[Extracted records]
--- --- ---

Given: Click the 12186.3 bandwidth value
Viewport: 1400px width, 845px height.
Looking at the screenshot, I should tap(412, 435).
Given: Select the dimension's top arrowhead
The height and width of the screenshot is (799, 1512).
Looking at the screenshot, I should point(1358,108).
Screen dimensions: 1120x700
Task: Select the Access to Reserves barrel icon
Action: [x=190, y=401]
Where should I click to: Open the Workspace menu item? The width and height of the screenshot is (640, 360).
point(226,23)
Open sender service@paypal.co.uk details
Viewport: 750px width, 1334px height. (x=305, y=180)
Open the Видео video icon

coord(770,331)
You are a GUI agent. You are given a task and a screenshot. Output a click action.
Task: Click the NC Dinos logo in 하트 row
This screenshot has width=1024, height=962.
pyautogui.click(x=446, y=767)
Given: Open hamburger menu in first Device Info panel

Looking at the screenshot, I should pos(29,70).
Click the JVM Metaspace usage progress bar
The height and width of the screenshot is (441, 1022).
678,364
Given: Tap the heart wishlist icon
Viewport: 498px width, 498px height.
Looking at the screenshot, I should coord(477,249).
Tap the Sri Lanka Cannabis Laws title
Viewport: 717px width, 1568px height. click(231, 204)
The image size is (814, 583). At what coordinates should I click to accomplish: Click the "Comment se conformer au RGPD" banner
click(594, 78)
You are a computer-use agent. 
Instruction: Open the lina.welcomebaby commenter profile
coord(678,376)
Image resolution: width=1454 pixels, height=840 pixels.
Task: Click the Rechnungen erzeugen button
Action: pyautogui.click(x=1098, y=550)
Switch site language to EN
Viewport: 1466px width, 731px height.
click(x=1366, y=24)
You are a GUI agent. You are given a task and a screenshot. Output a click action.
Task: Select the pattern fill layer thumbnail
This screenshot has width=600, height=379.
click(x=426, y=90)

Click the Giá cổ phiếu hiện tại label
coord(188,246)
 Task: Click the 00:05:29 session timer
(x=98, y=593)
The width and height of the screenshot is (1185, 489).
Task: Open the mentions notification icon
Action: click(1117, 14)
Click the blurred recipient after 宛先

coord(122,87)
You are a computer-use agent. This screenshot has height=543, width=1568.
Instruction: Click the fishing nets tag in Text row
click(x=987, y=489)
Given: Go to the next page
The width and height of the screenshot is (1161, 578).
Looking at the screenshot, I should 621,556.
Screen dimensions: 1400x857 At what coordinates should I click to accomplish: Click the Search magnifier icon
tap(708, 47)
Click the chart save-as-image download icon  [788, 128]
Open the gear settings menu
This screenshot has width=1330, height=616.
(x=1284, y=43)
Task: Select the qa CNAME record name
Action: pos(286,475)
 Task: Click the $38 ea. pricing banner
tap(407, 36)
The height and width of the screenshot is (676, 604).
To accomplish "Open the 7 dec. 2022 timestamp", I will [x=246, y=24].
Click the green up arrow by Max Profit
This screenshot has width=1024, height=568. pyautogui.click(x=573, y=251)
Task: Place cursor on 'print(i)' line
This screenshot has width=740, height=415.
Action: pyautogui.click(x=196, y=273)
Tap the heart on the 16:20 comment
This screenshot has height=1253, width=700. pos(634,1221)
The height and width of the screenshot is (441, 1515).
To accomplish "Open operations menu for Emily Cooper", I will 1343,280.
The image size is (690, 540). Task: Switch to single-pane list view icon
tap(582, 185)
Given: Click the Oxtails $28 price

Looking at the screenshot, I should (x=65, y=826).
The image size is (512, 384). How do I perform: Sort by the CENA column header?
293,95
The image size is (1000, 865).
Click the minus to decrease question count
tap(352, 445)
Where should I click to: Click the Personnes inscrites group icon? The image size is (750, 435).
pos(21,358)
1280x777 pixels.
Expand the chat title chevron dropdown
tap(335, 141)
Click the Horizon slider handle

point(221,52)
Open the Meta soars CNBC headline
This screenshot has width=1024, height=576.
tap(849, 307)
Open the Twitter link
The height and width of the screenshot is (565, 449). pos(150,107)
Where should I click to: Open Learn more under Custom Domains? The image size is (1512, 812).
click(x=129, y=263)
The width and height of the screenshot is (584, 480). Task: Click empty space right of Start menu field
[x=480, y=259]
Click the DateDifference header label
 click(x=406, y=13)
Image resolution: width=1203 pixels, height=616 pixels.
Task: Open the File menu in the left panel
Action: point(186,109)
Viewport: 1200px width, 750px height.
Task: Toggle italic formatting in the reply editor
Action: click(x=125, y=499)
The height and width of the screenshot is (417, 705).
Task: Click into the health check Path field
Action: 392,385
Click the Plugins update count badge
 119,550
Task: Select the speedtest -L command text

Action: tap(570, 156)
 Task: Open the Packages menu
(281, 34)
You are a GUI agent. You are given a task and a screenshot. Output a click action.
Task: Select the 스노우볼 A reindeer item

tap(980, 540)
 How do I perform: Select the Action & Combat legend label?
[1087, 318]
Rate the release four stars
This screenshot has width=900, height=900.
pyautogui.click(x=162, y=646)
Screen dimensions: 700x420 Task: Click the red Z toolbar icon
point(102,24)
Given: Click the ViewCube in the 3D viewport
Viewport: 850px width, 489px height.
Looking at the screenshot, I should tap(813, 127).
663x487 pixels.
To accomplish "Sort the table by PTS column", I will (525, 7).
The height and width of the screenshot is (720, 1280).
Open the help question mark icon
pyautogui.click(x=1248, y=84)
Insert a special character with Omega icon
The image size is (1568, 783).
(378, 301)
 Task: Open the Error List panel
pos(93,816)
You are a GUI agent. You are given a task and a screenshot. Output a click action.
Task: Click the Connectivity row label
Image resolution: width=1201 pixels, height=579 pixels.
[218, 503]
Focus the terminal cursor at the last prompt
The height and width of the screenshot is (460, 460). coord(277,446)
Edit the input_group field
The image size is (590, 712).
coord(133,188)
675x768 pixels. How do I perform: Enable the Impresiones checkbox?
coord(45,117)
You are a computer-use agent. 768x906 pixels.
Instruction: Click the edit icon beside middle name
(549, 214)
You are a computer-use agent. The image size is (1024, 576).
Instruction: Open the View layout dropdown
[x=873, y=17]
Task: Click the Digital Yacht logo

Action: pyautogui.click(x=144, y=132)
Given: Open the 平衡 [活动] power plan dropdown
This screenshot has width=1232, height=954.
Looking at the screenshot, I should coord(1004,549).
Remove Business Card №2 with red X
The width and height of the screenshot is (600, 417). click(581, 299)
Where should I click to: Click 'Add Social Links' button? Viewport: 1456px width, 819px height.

--- --- ---

## Work item
Show all lines from the entries that hold "will".

## Task response
To accomplish "Open the 7 dec. 2022 timestamp", I will [x=246, y=24].
To accomplish "Open operations menu for Emily Cooper", I will 1343,280.
To accomplish "Sort the table by PTS column", I will (525, 7).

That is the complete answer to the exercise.